*** Opening of SUPPLIED DATA ***
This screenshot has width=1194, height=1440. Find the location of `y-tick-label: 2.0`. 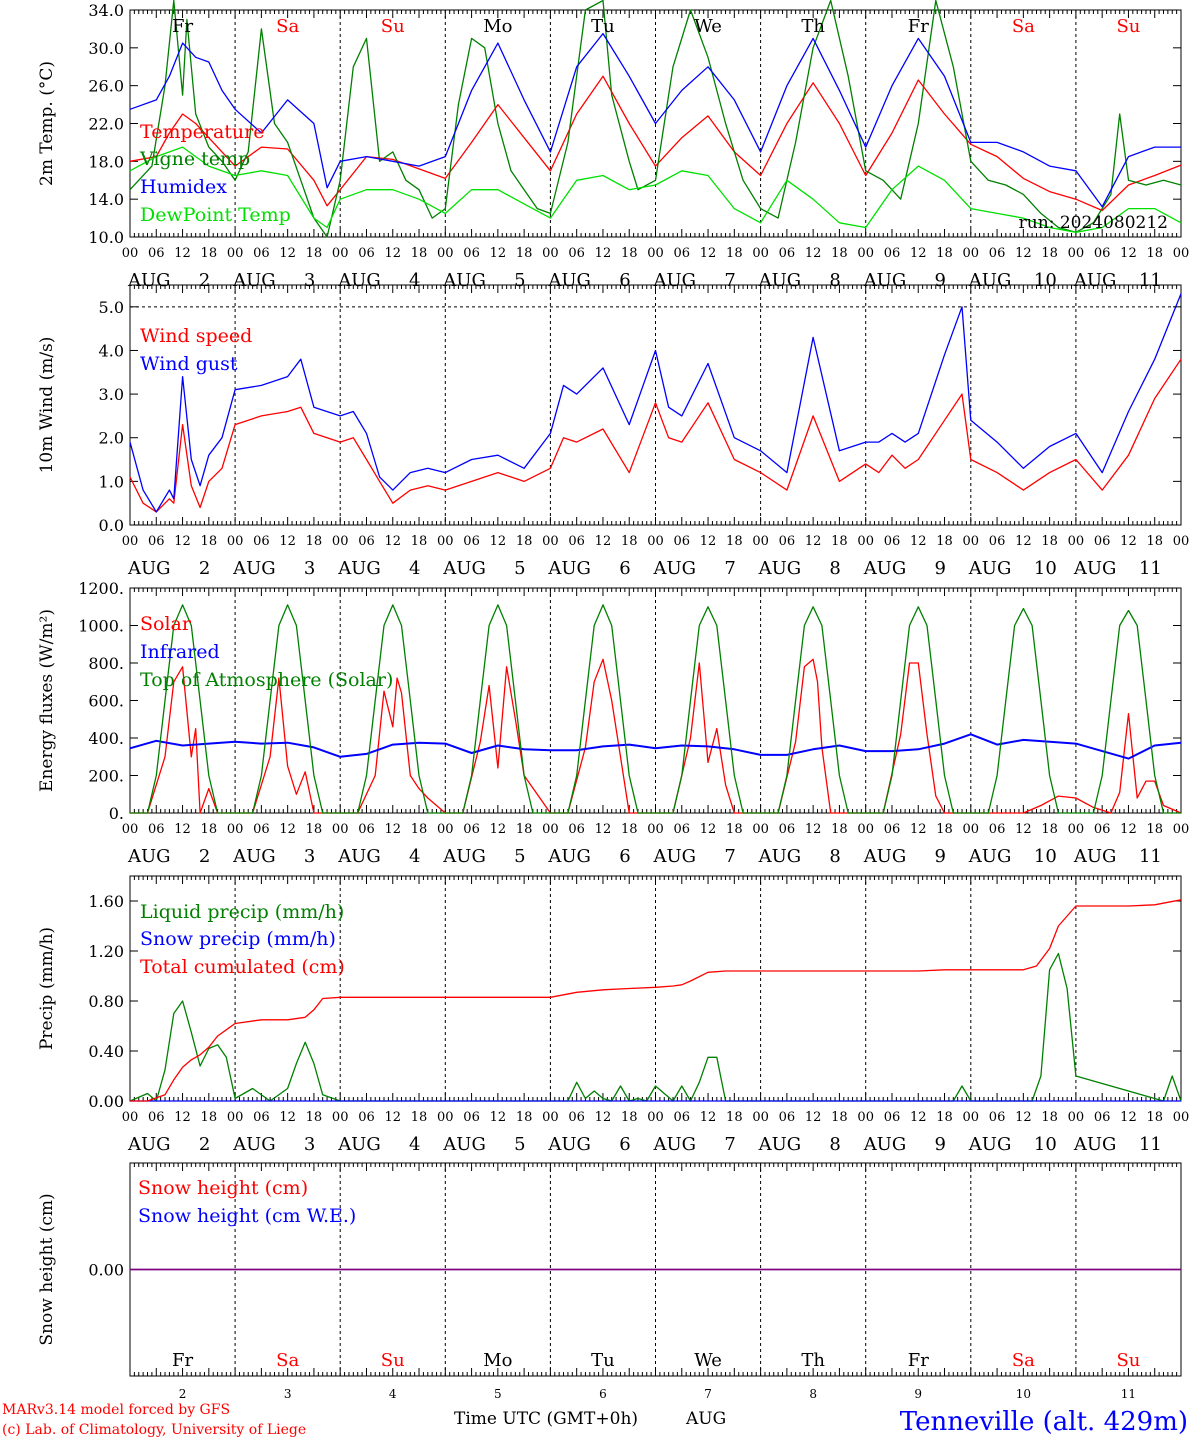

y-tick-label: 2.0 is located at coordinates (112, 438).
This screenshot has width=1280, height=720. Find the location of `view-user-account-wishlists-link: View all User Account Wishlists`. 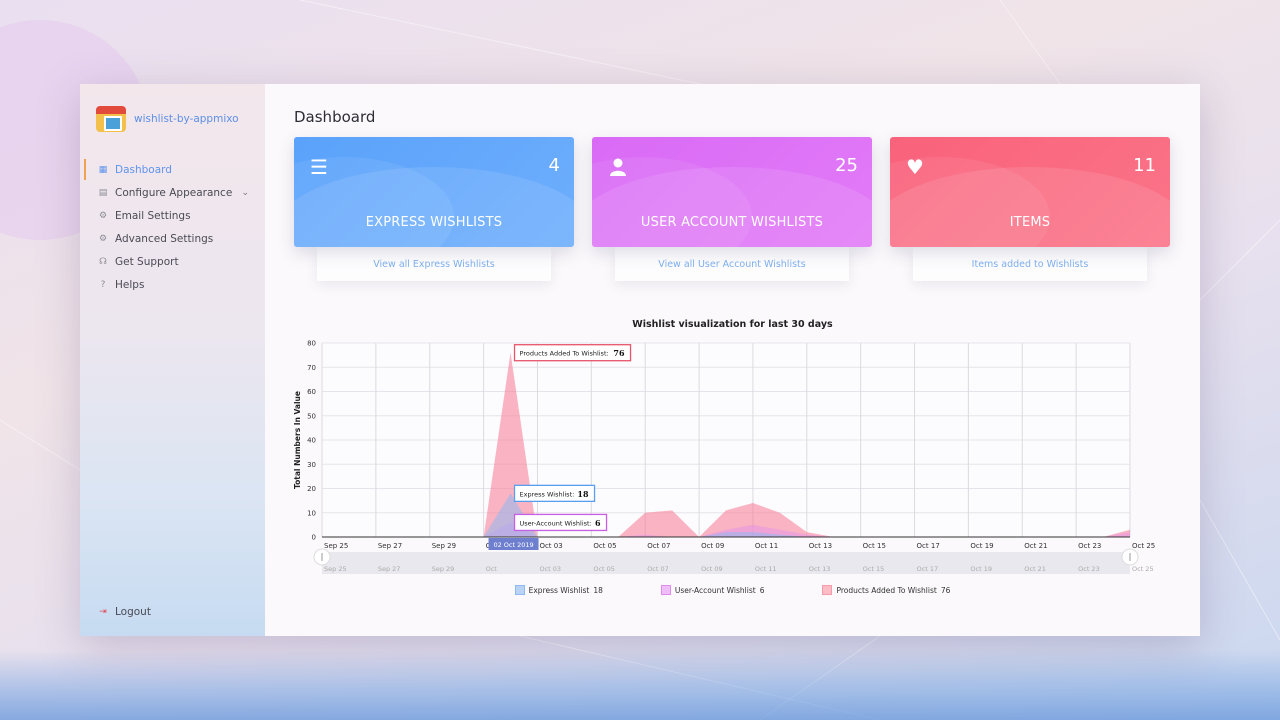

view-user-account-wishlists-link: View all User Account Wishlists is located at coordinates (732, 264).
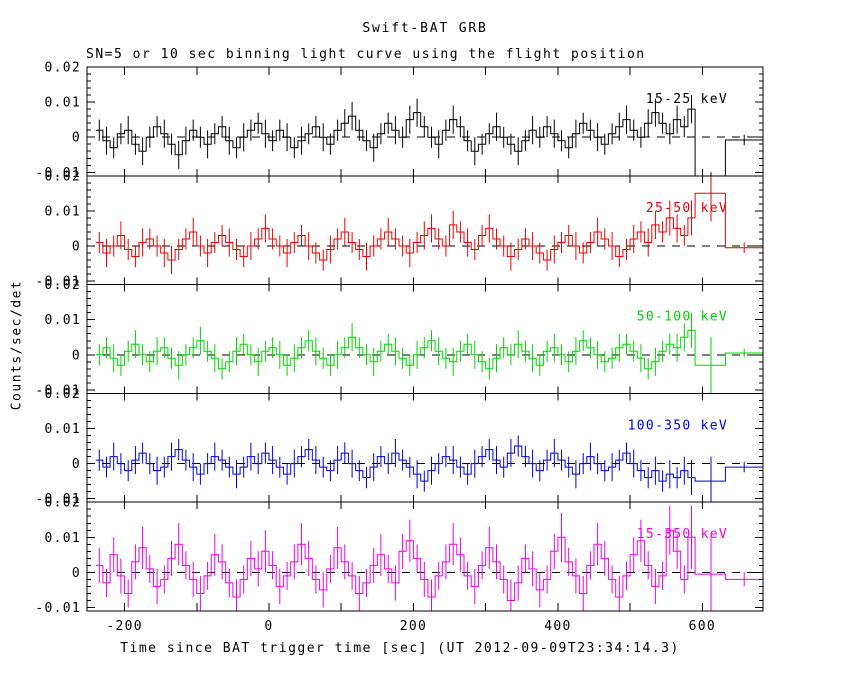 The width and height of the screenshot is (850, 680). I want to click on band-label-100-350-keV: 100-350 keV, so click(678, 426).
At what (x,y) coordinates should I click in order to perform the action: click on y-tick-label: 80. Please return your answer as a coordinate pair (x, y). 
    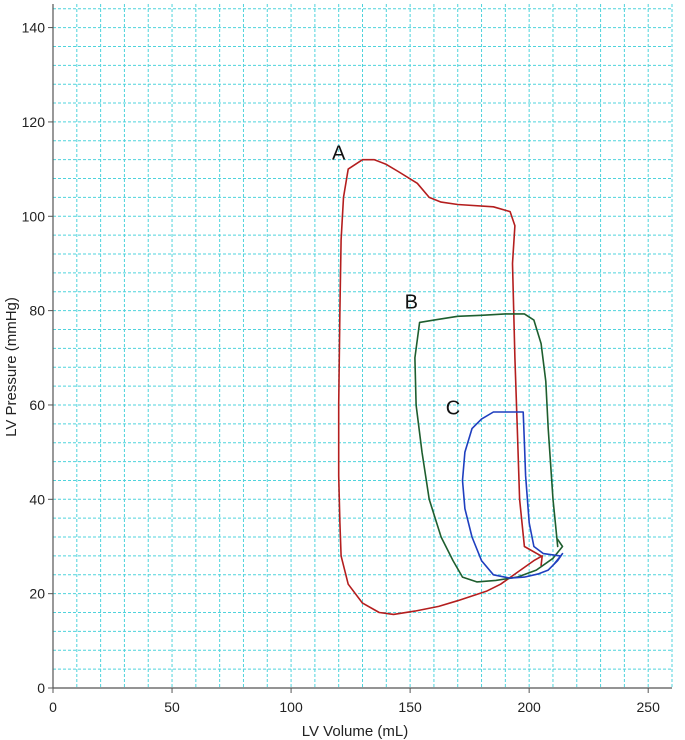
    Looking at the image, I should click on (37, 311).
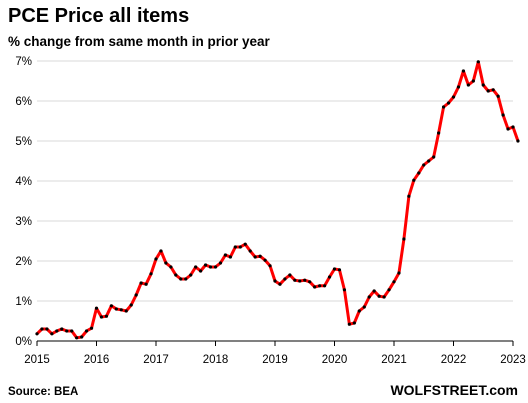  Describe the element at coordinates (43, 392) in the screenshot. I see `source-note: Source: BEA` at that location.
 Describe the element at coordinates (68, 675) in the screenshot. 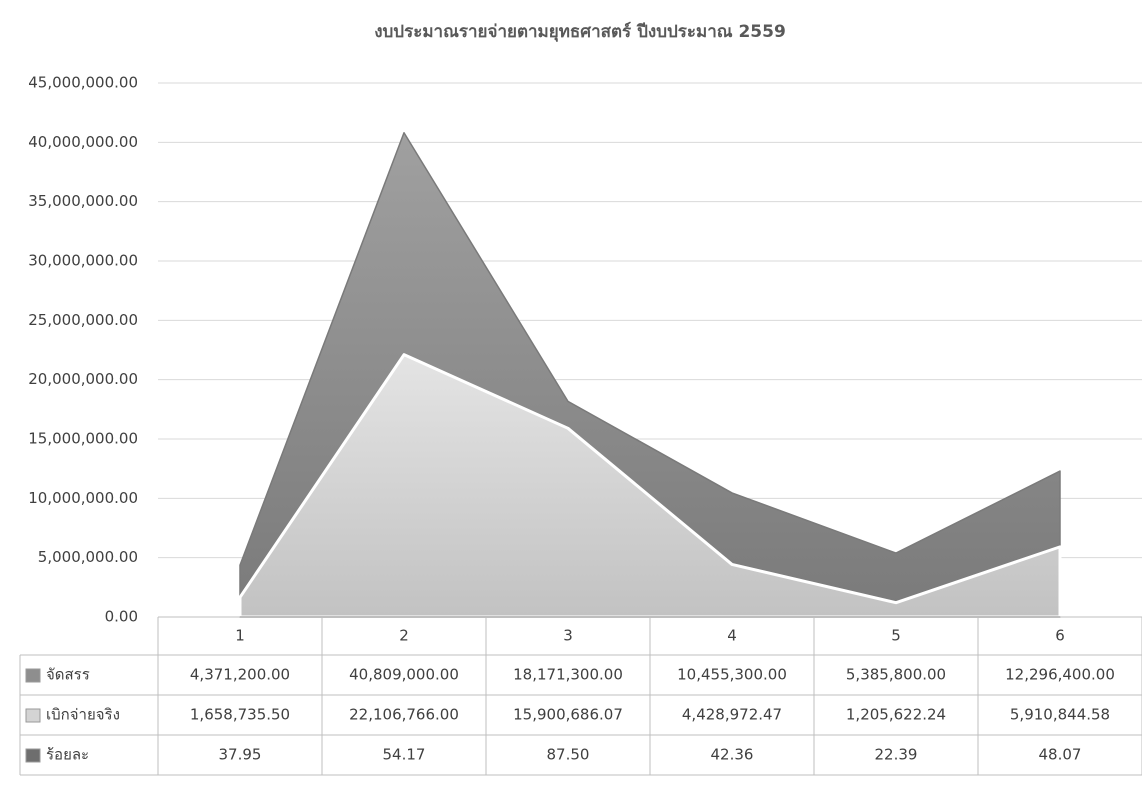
*** Close of SUPPLIED DATA ***
▶ **WORK TO COMPLETE**: Copy all of the entries above word for word, leaving out the pictures.

▶ **ANSWER SECTION**:
This screenshot has width=1194, height=1440. Find the location of `y-tick-label: 2.0`. 

y-tick-label: 2.0 is located at coordinates (112, 438).
This screenshot has width=1280, height=720. Find the location of `view-user-account-wishlists-link: View all User Account Wishlists`. 

view-user-account-wishlists-link: View all User Account Wishlists is located at coordinates (732, 264).
 The width and height of the screenshot is (850, 680). I want to click on band-label-100-350-keV: 100-350 keV, so click(678, 426).
At what (x,y) coordinates should I click in order to perform the action: click on y-tick-label: 80. Please return your answer as a coordinate pair (x, y). 
    Looking at the image, I should click on (37, 311).
  Describe the element at coordinates (43, 392) in the screenshot. I see `source-note: Source: BEA` at that location.
 Describe the element at coordinates (68, 675) in the screenshot. 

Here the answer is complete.